What is being asked:
The listing is to be reproduced in full, with no character altered.

Data for review:

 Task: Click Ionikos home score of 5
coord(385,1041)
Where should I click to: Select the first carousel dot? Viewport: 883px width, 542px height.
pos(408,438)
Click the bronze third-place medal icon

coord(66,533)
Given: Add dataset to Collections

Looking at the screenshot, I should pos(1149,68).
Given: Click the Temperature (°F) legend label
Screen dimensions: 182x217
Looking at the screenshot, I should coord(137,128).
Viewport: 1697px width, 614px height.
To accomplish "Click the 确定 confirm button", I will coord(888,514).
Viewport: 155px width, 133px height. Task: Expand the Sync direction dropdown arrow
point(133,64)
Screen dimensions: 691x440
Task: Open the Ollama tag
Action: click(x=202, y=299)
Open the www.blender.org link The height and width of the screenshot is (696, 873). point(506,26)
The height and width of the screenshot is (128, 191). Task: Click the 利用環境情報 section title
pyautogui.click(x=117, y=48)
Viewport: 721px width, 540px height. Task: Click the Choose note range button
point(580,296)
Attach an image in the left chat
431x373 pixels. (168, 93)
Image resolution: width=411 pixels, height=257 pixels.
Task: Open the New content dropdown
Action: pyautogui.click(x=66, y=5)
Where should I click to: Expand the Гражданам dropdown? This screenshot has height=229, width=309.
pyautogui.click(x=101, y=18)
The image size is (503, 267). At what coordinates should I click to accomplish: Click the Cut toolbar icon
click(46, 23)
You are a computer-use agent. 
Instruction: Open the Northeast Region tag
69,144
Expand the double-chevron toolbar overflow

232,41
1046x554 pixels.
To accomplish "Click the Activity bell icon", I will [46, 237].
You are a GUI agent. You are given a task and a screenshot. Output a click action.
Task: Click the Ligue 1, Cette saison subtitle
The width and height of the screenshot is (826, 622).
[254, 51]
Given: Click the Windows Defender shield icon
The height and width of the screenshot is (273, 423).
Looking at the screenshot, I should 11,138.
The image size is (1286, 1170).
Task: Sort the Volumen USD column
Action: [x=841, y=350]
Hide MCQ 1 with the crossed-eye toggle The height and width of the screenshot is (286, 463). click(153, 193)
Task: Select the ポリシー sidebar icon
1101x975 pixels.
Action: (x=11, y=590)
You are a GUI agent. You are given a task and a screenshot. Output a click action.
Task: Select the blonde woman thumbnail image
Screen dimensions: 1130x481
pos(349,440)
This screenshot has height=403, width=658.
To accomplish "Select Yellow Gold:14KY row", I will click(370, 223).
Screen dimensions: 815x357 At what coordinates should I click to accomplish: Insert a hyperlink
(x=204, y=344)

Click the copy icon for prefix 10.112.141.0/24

Response area:
 Task: Click Ionikos home score of 5
coord(385,1041)
Where should I click to: Select the first carousel dot? Viewport: 883px width, 542px height.
pos(408,438)
Click the bronze third-place medal icon

coord(66,533)
Given: Add dataset to Collections

Looking at the screenshot, I should pos(1149,68).
Given: Click the Temperature (°F) legend label
Screen dimensions: 182x217
Looking at the screenshot, I should coord(137,128).
Viewport: 1697px width, 614px height.
To accomplish "Click the 确定 confirm button", I will coord(888,514).
Viewport: 155px width, 133px height. Task: Expand the Sync direction dropdown arrow
point(133,64)
Screen dimensions: 691x440
Task: Open the Ollama tag
Action: click(x=202, y=299)
Open the www.blender.org link The height and width of the screenshot is (696, 873). point(506,26)
The height and width of the screenshot is (128, 191). Task: Click the 利用環境情報 section title
pyautogui.click(x=117, y=48)
Viewport: 721px width, 540px height. Task: Click the Choose note range button
point(580,296)
Attach an image in the left chat
431x373 pixels. (168, 93)
Image resolution: width=411 pixels, height=257 pixels.
Task: Open the New content dropdown
Action: pyautogui.click(x=66, y=5)
Where should I click to: Expand the Гражданам dropdown? This screenshot has height=229, width=309.
pyautogui.click(x=101, y=18)
The image size is (503, 267). At what coordinates should I click to accomplish: Click the Cut toolbar icon
click(46, 23)
You are a computer-use agent. 
Instruction: Open the Northeast Region tag
69,144
Expand the double-chevron toolbar overflow

232,41
1046x554 pixels.
To accomplish "Click the Activity bell icon", I will [46, 237].
You are a GUI agent. You are given a task and a screenshot. Output a click action.
Task: Click the Ligue 1, Cette saison subtitle
The width and height of the screenshot is (826, 622).
[254, 51]
Given: Click the Windows Defender shield icon
The height and width of the screenshot is (273, 423).
Looking at the screenshot, I should 11,138.
The image size is (1286, 1170).
Task: Sort the Volumen USD column
Action: [x=841, y=350]
Hide MCQ 1 with the crossed-eye toggle The height and width of the screenshot is (286, 463). click(153, 193)
Task: Select the ポリシー sidebar icon
1101x975 pixels.
Action: (x=11, y=590)
You are a GUI agent. You are given a task and a screenshot. Output a click action.
Task: Select the blonde woman thumbnail image
Screen dimensions: 1130x481
pos(349,440)
This screenshot has height=403, width=658.
To accomplish "Select Yellow Gold:14KY row", I will click(370, 223).
Screen dimensions: 815x357 At what coordinates should I click to accomplish: Insert a hyperlink
(x=204, y=344)

Click the copy icon for prefix 10.112.141.0/24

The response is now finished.